Logging: Structured Logging Best Practices

At 3 AM, when your pager goes off and you're staring at a wall of text logs, the difference between structured and unstructured logging becomes painfully clear. With plain text logs, you're running...

Key Insights

  • Structured logging transforms logs from text files into queryable data, enabling you to answer questions like “show me all failed payments for user X in the last hour” in seconds instead of hours.
  • Every log entry needs five core fields: timestamp, level, message, correlation ID, and service name—without these, you’re just creating expensive noise.
  • The biggest structured logging mistake isn’t technical—it’s logging everything at ERROR level and sensitive data at INFO level, which creates alert fatigue and compliance nightmares.

Why Structured Logging Matters

At 3 AM, when your pager goes off and you’re staring at a wall of text logs, the difference between structured and unstructured logging becomes painfully clear. With plain text logs, you’re running increasingly creative grep commands, piping through awk, and praying you can find the needle in the haystack before your SLA breach timer runs out.

Structured logging treats log entries as data, not strings. Each log is a set of key-value pairs that machines can parse, index, and query. This isn’t about making logs prettier—it’s about making them useful.

The benefits compound across your organization: developers debug faster, operations teams build meaningful dashboards, and security can actually audit what happened during an incident. If you’re running more than a handful of services, structured logging isn’t optional—it’s infrastructure.

Anatomy of a Structured Log Entry

Every structured log entry should contain five essential fields:

  1. timestamp: ISO 8601 format with timezone (preferably UTC)
  2. level: The severity of the event
  3. message: A human-readable description
  4. correlation_id: A unique identifier that ties related logs together
  5. service: The name of the service emitting the log

Here’s what the same event looks like in both formats:

# Unstructured
2024-01-15 14:23:45 ERROR PaymentService - Payment failed for order 12345, user john@example.com, amount $99.99, reason: card_declined

# Structured (JSON)
{
  "timestamp": "2024-01-15T14:23:45.123Z",
  "level": "ERROR",
  "message": "Payment failed",
  "service": "payment-service",
  "correlation_id": "req-abc123",
  "order_id": "12345",
  "user_id": "usr-789",
  "amount_cents": 9999,
  "currency": "USD",
  "failure_reason": "card_declined",
  "trace_id": "4bf92f3577b34da6a3ce929d0e0e4736"
}

The structured version is longer, but now you can query for all card_declined failures in the last week, aggregate payment failures by reason, or find every log related to order_id: 12345 across all services.
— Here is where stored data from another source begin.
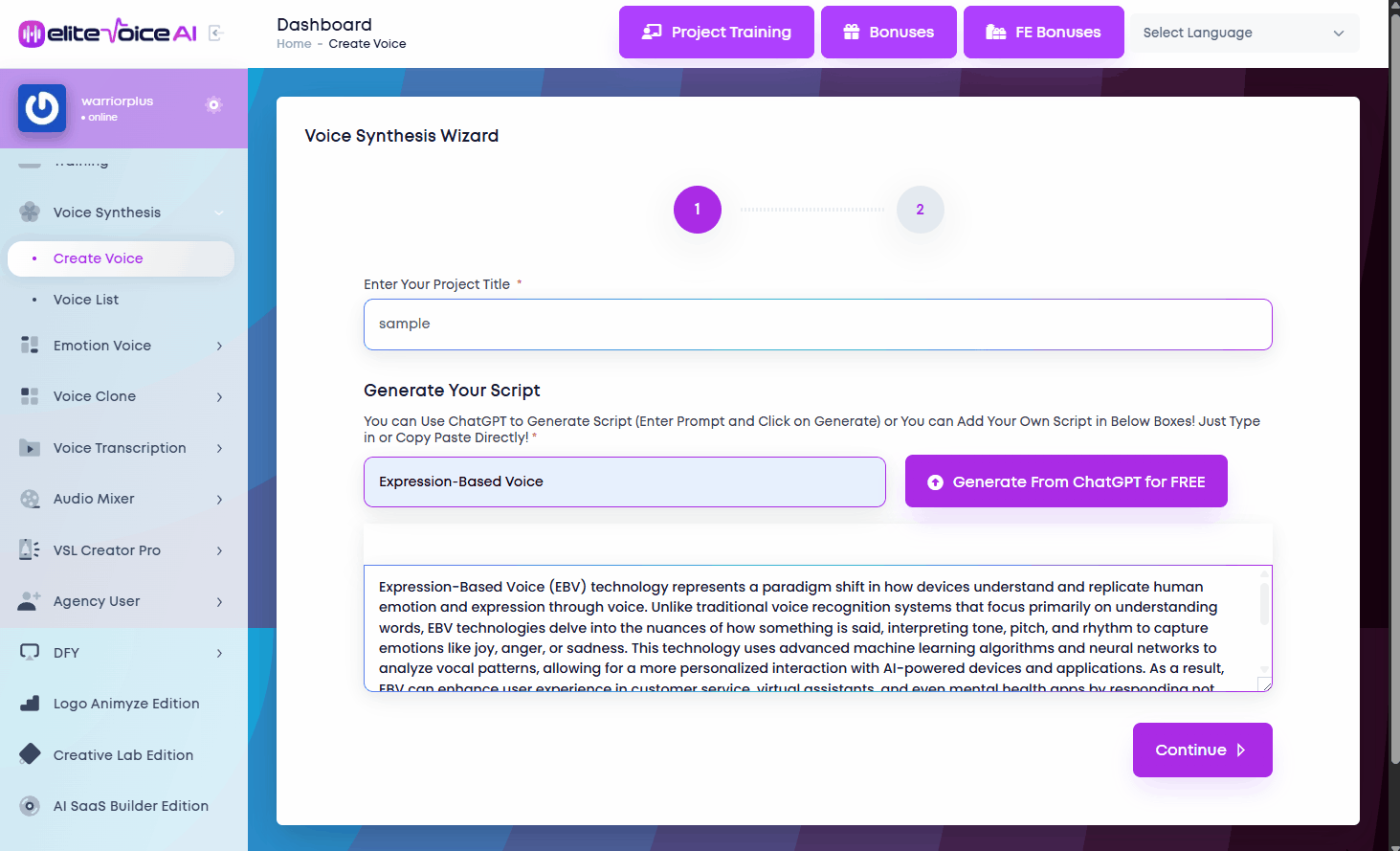Click the Project Title input field
Screen dimensions: 1400x851
click(x=817, y=325)
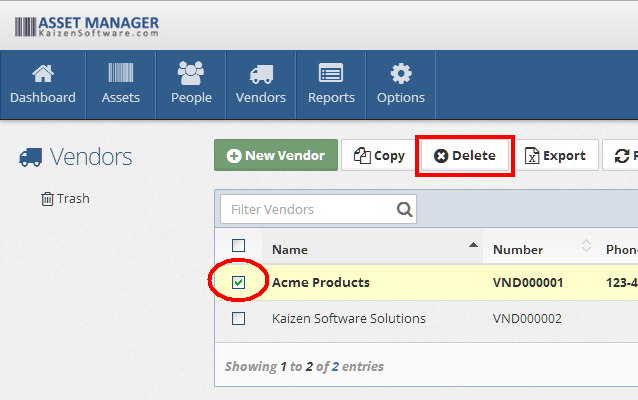Check the Kaizen Software Solutions checkbox
Screen dimensions: 638x400
coord(238,319)
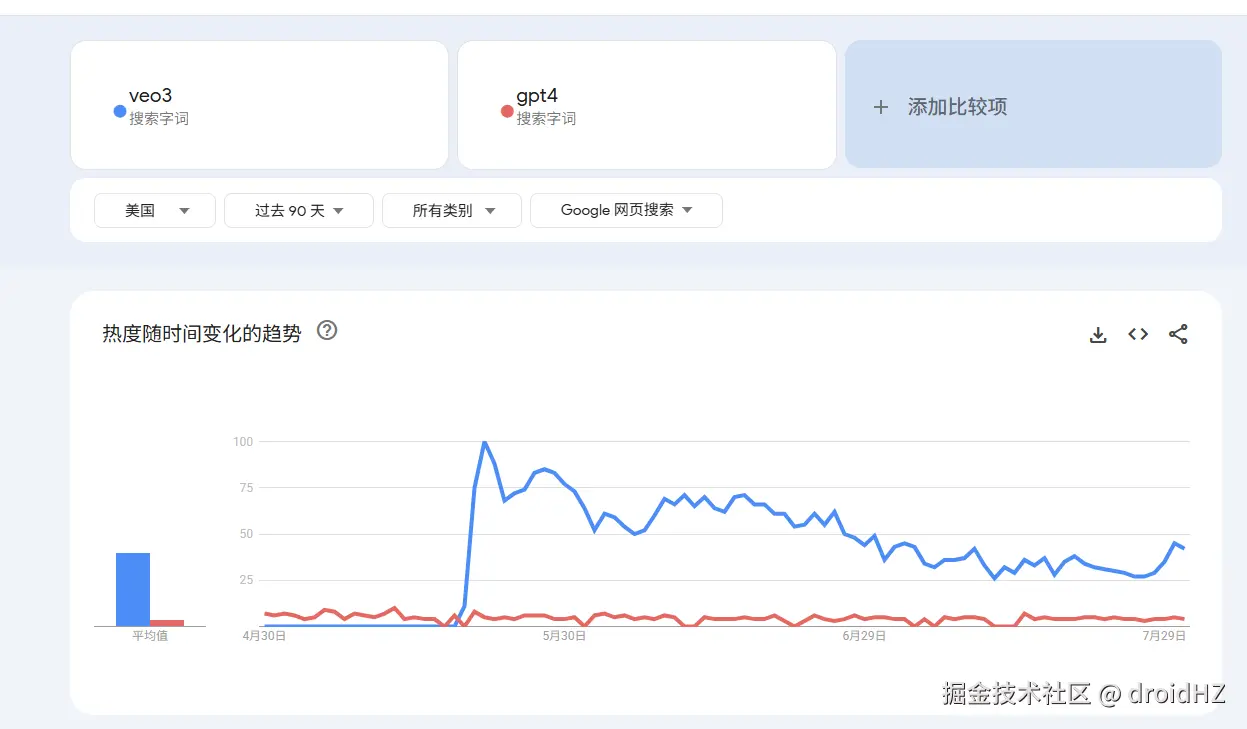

JSON is the most common format because every log aggregator understands it. Logfmt (key=value key2=value2) is more human-readable and works well if you’re frequently reading logs directly, but JSON’s ubiquity usually wins.

Schema consistency matters more than format choice. If one service logs userId and another logs user_id, you’ve just made cross-service queries painful. Define a schema, document it, and enforce it through shared libraries.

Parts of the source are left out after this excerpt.